Extracted records:
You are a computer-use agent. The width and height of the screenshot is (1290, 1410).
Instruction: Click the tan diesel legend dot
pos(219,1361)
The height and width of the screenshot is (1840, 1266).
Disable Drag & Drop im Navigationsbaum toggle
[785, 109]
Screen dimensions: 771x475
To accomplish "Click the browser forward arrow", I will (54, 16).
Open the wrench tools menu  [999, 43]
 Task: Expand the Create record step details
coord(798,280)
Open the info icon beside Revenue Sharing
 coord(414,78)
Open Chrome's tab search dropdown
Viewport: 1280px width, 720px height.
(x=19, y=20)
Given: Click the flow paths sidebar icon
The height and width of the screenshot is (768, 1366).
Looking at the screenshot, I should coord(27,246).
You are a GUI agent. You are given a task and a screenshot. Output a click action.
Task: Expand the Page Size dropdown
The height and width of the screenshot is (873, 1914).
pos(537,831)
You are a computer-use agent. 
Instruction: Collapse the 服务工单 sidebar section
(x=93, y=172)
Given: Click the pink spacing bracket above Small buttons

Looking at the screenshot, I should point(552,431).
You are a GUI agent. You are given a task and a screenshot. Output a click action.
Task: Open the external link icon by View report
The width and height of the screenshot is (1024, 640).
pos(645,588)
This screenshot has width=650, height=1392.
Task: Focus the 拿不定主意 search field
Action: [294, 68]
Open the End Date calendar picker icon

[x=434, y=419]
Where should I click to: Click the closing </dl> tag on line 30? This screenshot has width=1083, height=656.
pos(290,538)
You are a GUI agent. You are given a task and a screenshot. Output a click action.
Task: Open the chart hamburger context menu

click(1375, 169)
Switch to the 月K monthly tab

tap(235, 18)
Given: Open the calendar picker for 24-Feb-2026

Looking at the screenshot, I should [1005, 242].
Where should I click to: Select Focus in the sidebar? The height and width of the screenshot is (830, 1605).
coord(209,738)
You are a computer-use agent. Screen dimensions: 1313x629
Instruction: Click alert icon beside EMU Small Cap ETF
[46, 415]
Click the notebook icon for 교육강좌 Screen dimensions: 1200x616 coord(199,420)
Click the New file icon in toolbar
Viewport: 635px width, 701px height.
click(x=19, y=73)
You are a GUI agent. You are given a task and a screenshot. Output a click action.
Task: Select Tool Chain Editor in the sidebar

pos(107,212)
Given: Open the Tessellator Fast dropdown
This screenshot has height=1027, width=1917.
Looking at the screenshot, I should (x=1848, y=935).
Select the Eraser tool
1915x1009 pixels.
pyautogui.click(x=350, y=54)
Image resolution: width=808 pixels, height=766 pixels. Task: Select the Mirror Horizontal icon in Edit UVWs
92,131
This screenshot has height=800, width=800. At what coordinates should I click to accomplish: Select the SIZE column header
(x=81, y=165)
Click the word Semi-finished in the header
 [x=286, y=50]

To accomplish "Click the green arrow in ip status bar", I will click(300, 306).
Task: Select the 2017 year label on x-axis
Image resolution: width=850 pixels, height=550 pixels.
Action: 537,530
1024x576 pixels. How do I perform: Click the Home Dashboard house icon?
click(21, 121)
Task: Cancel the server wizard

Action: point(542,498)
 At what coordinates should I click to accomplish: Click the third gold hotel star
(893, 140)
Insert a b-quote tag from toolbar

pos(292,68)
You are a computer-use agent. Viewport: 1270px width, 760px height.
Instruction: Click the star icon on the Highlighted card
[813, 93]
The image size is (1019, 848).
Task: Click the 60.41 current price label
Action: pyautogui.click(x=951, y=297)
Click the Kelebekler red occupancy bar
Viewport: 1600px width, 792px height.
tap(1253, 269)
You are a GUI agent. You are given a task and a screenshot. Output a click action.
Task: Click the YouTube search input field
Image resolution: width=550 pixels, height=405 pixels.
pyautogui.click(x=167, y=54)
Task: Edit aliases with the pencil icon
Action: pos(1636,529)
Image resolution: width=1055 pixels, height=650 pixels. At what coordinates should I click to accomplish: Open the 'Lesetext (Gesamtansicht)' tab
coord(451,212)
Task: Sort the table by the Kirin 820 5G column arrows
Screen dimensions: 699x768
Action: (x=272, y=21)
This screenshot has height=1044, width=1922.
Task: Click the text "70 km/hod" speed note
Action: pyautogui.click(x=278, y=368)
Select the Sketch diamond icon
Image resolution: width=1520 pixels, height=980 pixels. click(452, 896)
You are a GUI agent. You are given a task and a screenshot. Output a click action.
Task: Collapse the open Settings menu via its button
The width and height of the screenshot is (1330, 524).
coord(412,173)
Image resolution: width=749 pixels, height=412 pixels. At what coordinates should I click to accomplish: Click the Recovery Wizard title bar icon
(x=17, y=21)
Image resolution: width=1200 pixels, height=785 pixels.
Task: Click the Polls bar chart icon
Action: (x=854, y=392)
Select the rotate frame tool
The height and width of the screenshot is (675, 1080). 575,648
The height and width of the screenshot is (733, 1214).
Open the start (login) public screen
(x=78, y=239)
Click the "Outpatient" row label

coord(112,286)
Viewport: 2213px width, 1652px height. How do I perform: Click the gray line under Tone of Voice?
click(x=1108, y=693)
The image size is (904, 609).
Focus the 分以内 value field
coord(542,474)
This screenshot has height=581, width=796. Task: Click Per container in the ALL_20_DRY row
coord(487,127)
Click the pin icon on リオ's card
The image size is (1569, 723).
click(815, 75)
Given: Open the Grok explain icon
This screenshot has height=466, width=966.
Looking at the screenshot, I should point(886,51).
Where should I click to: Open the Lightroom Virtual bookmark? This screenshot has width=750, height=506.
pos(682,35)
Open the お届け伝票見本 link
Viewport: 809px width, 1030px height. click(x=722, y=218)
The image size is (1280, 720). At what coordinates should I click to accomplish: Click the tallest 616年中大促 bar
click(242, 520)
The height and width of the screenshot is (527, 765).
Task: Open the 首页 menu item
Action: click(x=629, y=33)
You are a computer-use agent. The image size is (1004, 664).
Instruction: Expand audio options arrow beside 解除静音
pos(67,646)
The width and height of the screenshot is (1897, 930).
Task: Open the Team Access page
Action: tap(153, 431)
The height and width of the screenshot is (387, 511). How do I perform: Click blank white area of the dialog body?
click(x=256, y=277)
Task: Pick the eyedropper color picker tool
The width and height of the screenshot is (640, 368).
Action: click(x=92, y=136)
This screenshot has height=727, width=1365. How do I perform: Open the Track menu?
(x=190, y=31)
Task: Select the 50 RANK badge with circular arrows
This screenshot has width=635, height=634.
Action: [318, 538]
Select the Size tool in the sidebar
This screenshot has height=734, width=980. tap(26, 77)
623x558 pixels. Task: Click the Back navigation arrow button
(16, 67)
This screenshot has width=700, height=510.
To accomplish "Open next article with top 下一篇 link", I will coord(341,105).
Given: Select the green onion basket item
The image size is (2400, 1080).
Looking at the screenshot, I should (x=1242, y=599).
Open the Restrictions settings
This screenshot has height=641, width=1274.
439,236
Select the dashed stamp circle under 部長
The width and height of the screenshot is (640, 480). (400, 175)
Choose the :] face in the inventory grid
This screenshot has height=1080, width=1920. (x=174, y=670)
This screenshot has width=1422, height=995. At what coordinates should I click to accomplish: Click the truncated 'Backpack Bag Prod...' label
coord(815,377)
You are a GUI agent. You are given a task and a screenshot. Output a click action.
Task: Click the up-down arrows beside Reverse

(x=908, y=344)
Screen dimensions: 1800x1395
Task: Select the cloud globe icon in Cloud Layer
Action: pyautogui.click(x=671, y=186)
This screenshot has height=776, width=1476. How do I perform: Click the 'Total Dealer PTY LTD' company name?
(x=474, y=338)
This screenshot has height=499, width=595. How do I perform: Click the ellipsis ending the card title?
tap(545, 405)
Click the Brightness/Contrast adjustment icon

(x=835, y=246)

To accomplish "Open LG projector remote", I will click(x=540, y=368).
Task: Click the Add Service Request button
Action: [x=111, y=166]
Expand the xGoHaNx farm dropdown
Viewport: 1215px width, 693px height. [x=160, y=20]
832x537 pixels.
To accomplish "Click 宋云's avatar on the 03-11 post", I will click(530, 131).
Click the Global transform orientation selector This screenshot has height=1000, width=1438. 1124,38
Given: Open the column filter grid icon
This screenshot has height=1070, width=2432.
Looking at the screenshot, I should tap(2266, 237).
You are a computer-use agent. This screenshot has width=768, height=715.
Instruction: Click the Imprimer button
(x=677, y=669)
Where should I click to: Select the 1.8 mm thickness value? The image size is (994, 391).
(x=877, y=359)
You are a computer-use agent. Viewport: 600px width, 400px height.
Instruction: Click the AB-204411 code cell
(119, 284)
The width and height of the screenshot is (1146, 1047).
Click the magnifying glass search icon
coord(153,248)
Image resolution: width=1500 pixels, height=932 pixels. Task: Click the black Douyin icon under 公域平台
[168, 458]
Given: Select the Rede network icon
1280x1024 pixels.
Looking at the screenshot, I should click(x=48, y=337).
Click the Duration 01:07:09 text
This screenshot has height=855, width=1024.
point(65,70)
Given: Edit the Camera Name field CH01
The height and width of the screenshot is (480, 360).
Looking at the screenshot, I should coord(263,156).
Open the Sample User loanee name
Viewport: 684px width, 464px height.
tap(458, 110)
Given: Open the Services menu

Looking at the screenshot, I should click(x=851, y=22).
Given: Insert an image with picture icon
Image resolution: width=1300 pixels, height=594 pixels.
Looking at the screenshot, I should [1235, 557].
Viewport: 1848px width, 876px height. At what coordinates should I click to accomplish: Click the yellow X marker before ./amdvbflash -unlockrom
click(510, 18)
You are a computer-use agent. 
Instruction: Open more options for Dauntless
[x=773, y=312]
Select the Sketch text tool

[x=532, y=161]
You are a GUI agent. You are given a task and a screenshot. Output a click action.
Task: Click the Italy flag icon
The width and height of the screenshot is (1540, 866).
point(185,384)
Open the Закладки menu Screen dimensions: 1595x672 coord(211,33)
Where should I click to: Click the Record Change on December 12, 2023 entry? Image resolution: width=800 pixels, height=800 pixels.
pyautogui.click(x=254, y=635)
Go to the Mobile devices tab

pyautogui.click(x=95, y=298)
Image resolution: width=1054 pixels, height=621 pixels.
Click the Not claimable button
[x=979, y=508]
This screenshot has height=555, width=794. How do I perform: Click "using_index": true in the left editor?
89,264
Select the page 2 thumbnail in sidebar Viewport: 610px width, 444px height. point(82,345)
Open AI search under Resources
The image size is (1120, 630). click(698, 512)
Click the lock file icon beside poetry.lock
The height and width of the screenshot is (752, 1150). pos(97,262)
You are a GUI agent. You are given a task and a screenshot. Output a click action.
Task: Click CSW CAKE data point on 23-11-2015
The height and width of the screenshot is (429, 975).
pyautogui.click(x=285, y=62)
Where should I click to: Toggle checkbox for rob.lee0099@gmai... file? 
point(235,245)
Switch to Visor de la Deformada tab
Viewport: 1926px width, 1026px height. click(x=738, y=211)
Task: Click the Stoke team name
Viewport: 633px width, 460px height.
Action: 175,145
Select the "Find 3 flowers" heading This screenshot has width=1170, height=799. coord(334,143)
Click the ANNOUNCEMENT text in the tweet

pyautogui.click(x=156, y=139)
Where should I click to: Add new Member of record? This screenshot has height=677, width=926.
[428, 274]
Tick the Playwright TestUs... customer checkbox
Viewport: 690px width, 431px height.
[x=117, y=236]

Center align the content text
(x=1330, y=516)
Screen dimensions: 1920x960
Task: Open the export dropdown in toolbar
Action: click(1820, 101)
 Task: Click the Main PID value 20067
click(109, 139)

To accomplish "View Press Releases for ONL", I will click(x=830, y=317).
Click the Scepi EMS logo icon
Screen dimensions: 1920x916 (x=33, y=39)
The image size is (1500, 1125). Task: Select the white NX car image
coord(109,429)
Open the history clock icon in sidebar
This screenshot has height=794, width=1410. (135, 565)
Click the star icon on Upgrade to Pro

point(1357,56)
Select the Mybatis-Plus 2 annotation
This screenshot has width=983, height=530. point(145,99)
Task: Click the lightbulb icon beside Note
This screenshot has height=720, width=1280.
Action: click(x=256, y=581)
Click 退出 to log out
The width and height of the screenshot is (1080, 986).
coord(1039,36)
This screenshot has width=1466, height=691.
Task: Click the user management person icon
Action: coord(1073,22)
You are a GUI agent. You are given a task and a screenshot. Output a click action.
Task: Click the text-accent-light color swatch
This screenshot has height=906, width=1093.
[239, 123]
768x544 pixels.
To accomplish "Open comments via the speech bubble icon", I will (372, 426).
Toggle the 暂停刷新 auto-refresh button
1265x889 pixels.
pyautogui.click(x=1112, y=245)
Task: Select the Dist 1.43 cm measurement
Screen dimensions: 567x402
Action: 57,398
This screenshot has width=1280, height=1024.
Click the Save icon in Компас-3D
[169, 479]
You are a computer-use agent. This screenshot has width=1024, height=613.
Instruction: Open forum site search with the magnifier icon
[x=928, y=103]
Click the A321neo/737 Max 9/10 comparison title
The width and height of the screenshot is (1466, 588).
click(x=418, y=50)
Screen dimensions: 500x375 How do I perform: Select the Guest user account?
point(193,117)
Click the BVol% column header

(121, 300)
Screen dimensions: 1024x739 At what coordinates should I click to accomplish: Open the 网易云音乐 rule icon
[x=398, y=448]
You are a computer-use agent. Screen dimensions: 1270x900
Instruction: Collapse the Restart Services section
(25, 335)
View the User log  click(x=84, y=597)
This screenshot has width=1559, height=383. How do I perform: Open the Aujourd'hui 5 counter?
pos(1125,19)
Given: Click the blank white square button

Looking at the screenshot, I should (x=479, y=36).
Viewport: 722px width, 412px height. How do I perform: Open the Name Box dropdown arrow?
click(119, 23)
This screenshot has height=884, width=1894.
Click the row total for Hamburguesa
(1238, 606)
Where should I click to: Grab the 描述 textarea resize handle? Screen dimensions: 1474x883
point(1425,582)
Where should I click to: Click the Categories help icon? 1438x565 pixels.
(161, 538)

*To do*:
The answer is the lines above between the line holding "Image resolution: width=749" and the line holding "The height and width of the screenshot is (733, 1214).", inclusive, each written out exactly, and no others.

*Response to the task*:
Image resolution: width=749 pixels, height=412 pixels. At what coordinates should I click to accomplish: Click the Recovery Wizard title bar icon
(x=17, y=21)
Image resolution: width=1200 pixels, height=785 pixels.
Task: Click the Polls bar chart icon
Action: (x=854, y=392)
Select the rotate frame tool
The height and width of the screenshot is (675, 1080). 575,648
The height and width of the screenshot is (733, 1214).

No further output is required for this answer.